Secretly Wealthy: Sage is actually shocked when he sees it all come through. So much so that he offhandedly tells Critic to go jump off a cliff afterwards instead of using the More than Mind Control to his advantage.
Selective Obliviousness: In some ways he knows the Chick better than anyone, but he blinded himself to what she was doing in Kickassia because he thought she had his Undying Loyalty, he assumed she would feel the same pride that he did when he sat through a bad movie, and he views her as a lot tougher than she really is.
Not just with Chick. He's pretty good with denial as a whole, like when he was complaining about his job for years but only sank into major depression when a director inadvertently made him realize his life was meaningless.
Self-Serving Memory: He remembered Kickassia as becoming a God when he just sat on his ass all day, and the titular crossovers as teaching Linkara, Chick, Phelous and Lord Kat a lesson about going into his territory when in reality, he broke down in all of them and had to be comforted.

▶ _GIVEN TASK A_
Please rewrite everything in the passage from "Selective Obliviousness: In" down to "life was meaningless.", putting "self-deception" in place of "denial".

▶ _RAW DATA_
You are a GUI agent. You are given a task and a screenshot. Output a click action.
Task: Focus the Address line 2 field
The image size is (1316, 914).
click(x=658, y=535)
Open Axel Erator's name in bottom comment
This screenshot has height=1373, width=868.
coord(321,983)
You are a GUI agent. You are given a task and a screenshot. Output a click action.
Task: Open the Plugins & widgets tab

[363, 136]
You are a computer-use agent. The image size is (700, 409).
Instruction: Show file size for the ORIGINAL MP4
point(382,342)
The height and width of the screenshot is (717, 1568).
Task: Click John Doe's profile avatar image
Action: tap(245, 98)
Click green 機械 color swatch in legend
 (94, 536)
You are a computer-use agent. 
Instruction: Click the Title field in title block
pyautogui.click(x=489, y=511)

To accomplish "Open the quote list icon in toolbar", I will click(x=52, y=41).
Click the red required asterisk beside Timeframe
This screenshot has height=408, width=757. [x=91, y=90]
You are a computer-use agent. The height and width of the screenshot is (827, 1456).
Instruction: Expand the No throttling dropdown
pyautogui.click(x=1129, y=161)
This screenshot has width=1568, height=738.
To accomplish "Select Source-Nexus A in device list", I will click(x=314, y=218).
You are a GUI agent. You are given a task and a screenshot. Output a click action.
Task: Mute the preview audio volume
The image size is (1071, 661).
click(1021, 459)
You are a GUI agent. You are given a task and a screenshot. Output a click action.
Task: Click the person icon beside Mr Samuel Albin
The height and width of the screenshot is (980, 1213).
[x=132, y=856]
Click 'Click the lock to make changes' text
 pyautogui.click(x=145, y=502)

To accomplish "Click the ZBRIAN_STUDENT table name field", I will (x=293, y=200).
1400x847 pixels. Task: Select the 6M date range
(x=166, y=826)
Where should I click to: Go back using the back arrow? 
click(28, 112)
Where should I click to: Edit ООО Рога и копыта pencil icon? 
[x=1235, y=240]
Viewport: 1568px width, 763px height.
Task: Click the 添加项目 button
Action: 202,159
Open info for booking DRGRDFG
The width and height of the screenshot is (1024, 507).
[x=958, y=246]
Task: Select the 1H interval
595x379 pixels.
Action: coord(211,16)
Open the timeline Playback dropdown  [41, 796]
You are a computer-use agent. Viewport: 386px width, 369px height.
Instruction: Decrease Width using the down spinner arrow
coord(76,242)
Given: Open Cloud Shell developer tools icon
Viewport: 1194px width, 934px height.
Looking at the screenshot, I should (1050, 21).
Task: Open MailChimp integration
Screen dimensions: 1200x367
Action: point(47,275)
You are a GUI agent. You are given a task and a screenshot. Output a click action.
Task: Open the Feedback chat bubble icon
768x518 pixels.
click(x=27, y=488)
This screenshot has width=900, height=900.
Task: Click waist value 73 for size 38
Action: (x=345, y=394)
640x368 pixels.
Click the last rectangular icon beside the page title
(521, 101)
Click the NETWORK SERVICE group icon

▶ _GIVEN TASK B_
Copy out every line of the listing, from the line containing "Click green 機械 color swatch in legend" down to the line containing "click(28, 112)", including both of those lines.

▶ _FULL ANSWER A_
Selective Obliviousness: In some ways he knows the Chick better than anyone, but he blinded himself to what she was doing in Kickassia because he thought she had his Undying Loyalty, he assumed she would feel the same pride that he did when he sat through a bad movie, and he views her as a lot tougher than she really is.
Not just with Chick. He's pretty good with self-deception as a whole, like when he was complaining about his job for years but only sank into major depression when a director inadvertently made him realize his life was meaningless.

▶ _FULL ANSWER B_
Click green 機械 color swatch in legend
 (94, 536)
You are a computer-use agent. 
Instruction: Click the Title field in title block
pyautogui.click(x=489, y=511)

To accomplish "Open the quote list icon in toolbar", I will click(x=52, y=41).
Click the red required asterisk beside Timeframe
This screenshot has height=408, width=757. [x=91, y=90]
You are a computer-use agent. The height and width of the screenshot is (827, 1456).
Instruction: Expand the No throttling dropdown
pyautogui.click(x=1129, y=161)
This screenshot has width=1568, height=738.
To accomplish "Select Source-Nexus A in device list", I will click(x=314, y=218).
You are a GUI agent. You are given a task and a screenshot. Output a click action.
Task: Mute the preview audio volume
The image size is (1071, 661).
click(1021, 459)
You are a GUI agent. You are given a task and a screenshot. Output a click action.
Task: Click the person icon beside Mr Samuel Albin
The height and width of the screenshot is (980, 1213).
[x=132, y=856]
Click 'Click the lock to make changes' text
 pyautogui.click(x=145, y=502)

To accomplish "Click the ZBRIAN_STUDENT table name field", I will (x=293, y=200).
1400x847 pixels. Task: Select the 6M date range
(x=166, y=826)
Where should I click to: Go back using the back arrow? 
click(28, 112)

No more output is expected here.